The quartet is radically different. The sextet is emotionally rich and vital; the quartet is in the first place a vast intellectual essay. There are moments in the Adagio section, and toward the close, where music speaks in common language thoughts which are noble and inspired. For the most part, however, the quartet is in a language which whatever may be its future is incomprehensible to many today. One approaches it as through a new grammar. One must first seek to master the logic behind it, both in the matter of its broad form and in the idiom of its harmonies. There are many who feel this language a sort of Esperanto, artificial, not to say factitious. There are more and more who recognize naturalness and spontaneity in it.
As to the harmonic idiom and the mathematical polyphony back of it something has been written in an earlier volume. A detailed analysis of the form is not possible without many examples from the score, for which there is no space in this chapter. Only a few features of it may be touched upon here.
The work is in a single movement, within the limits of which movements which in earlier quartets were separate have been arranged and combined as sections corresponding to the triple divisions in the old-fashioned sonata-form, with a widely extended coda. Where in the classical sonata-form there are single themes, in these divisions there are many themes. Therefore one speaks of a first theme, really a chief-theme, group, of transitional groups, of episodic though broadly developed Scherzo and Adagio.
In the first theme group there are three distinct themes. The first is announced at once (D minor) by the first violin, a theme not unlike one of Richard Strauss’. In the fourteenth measure the second theme is brought in by the second violin (D-flat major). This is taken up by the first violin, the whole period being eight measures long. The third theme (etwas langsamer) is a combination of a melodic formula (first and second violins) and characteristic harmonies (viola and cello). There follow many pages of polyphonic working with this threefold material. The first theme of the group may be said to predominate. It appears in varied shape throughout the separate parts.
What may be taken as a transitional section, leading to the second theme group, is a long fugato on a new subject. This is introduced by the second violin (first violin with secondary subject) after a considerable ritard and a pause. The passage grows rapidly faster, leading to a tremendous climax; after which the first of the second theme group is announced (first violin, zart bewegt, E-flat major). The second follows shortly after with a change of time (6/4). Here there is beautiful scoring. The first violin is at first silent, the second bearing the melody, the viola giving soft accompaniment figures, the cello sliding down, pianissimo, in long notes. Then the melody is taken by viola, the first violin has the long sliding phrases, the cello the breaking figure. The third part of this section (etwas bewegter) brings out in the first violin a rhythmically varied form of the first theme of the same group.

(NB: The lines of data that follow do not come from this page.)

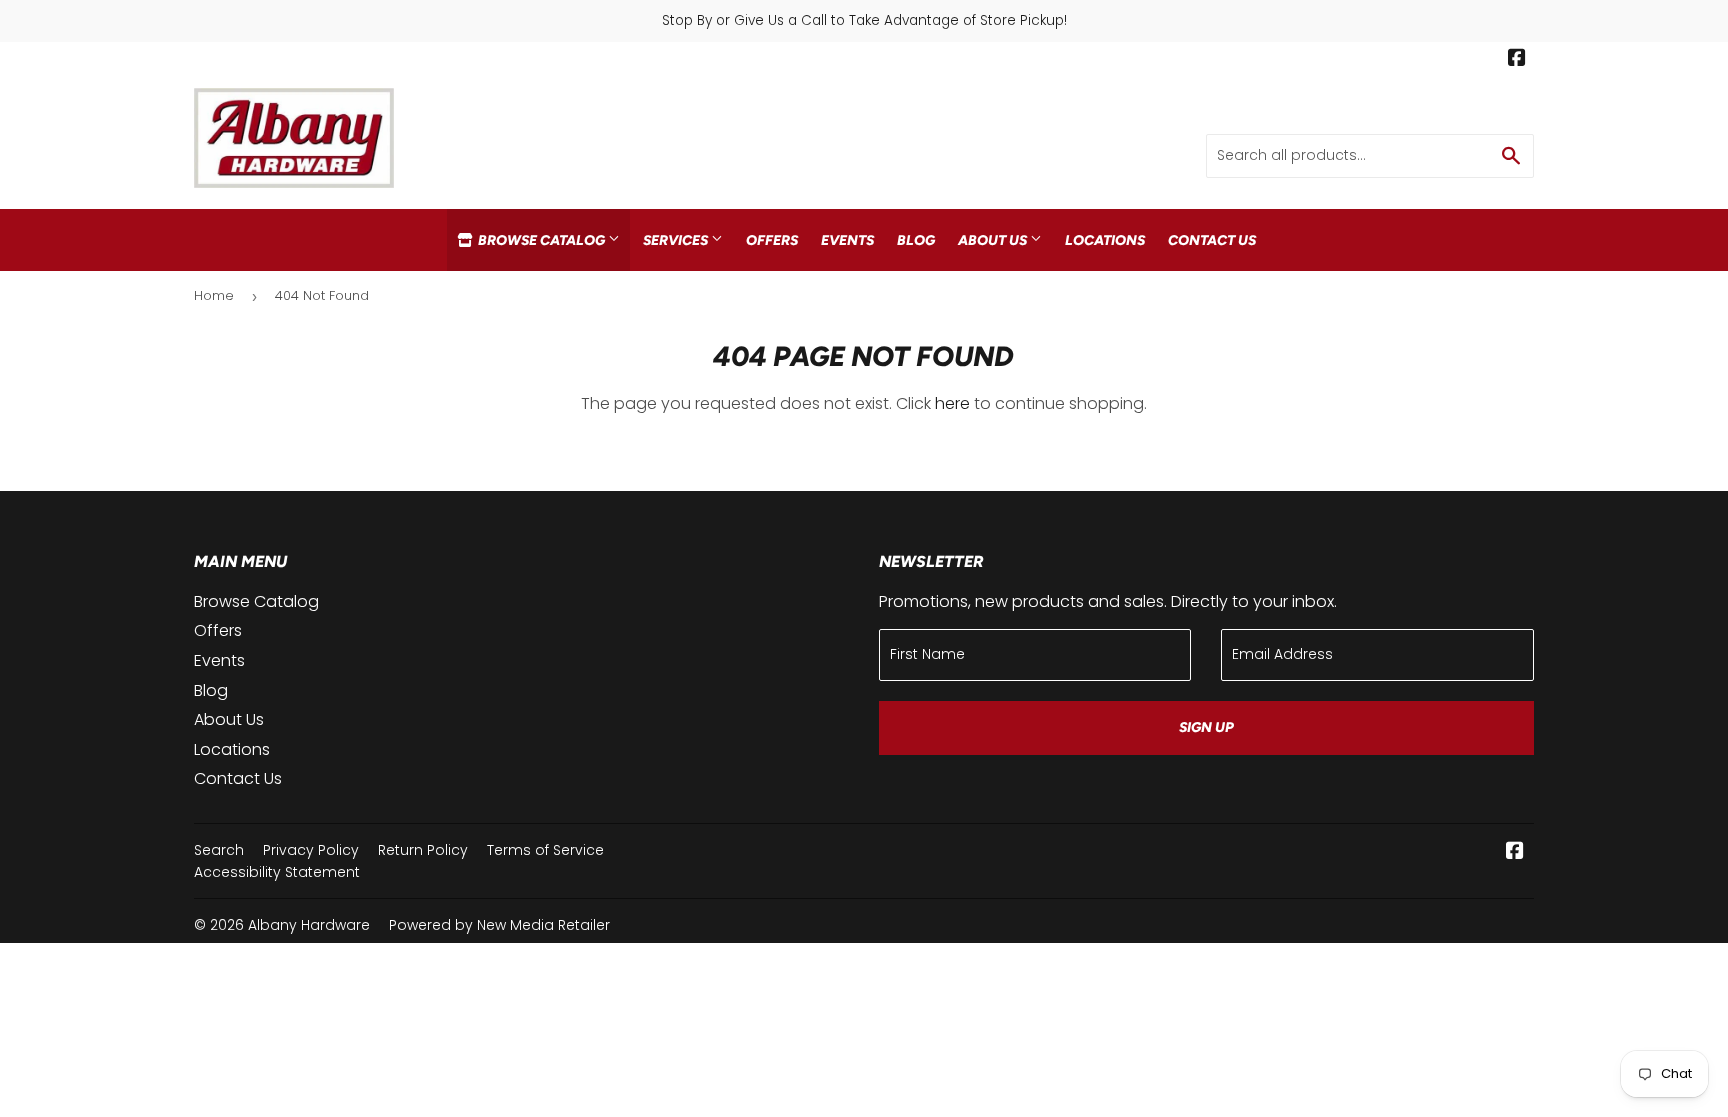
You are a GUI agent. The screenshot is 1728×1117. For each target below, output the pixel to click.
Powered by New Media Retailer (499, 925)
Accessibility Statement (277, 872)
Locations (1105, 240)
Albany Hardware (309, 925)
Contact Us (1212, 240)
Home (214, 295)
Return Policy (423, 850)
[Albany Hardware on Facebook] (1517, 60)
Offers (772, 240)
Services (677, 240)
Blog (916, 240)
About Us (994, 240)
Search (219, 850)
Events (847, 240)
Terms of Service (545, 850)
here (952, 403)
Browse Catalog (541, 240)
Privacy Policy (311, 850)
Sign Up (1206, 727)
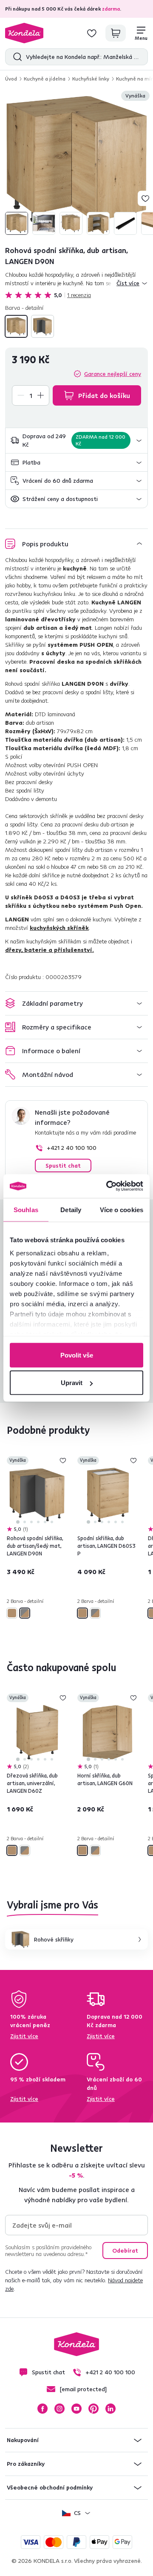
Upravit (71, 1382)
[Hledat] (15, 56)
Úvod (11, 78)
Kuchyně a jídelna (44, 78)
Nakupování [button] (23, 2440)
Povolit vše (76, 1354)
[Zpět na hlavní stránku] (24, 33)
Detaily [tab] (70, 1209)
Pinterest (93, 2409)
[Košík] (115, 33)
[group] (76, 163)
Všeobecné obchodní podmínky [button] (50, 2487)
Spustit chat (63, 1165)
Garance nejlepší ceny (112, 373)
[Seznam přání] (92, 33)
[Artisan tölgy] (16, 326)
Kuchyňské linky (90, 78)
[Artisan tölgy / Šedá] (42, 326)
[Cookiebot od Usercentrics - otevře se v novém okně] (108, 1186)
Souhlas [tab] (26, 1209)
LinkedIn (110, 2409)
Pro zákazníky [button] (26, 2464)
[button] (76, 440)
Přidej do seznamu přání (145, 198)
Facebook (42, 2409)
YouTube (76, 2409)
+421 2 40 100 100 (71, 1148)
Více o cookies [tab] (121, 1209)
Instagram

Now follows the first broad development section (erste Durchführung und Überleitung in Scherzo[80]), which leads to the Scherzo. The entrance of the Scherzo is prepared and easily heard, and the Scherzo itself is scored at first in note for note style. The principal theme is closely related to the subject of the transitional fugue. It works through many stages, now kräftig, now sehr zart, to a terrific climax, echoed in harmonics, and savagely terminated. A few mysterious measures, now muted and again without mutes, bring in the Trio (lebhaft, E major) the principal theme of which is of almost folk-song simplicity. The Scherzo is repeated, varied almost beyond recognition. The theme is given first to viola, between strange triplet figures (second violin and cello).
Then follows a second development section, working up again to an overpowering climax, leading to the first theme group, as to the restatement section in the sonata-form. This reëntrance of the theme is truly heroic. The second violin and viola actually dash down upon the opening notes, and the first violin and cello add a frenzy of accompaniment. Now we have the first theme group (shortened) again; and then, instead of the transitional fugue, a long and developed Adagio, page after page of muted music of unearthly, ghostly beauty. Two themes are recognizable, and the section may be divided into three parts, the first of which rests upon the first theme (first violin solo); the second upon the second theme, slower than the first (viola), and the third upon the first again, slightly modified.
After this adagio comes the second theme group, just as the second theme in the restatement section of the classical sonata form.
Finally there is a coda, in lively tempo, a rondo built upon three themes, the first two of which are taken from the adagio. The broad closing section brings back the opening theme of all, in major. The ending is very simple and quiet.
Hence we have one huge movement in sonata form, our old familiar exposition, with its first and second themes and its transitional passages; its development—in which a scherzo is incorporated; its restatement of both themes—with a new transitional passage between them in the shape of an adagio—and its broad, completing coda. The mind of a man has conceived it; and the mind of man can comprehend it.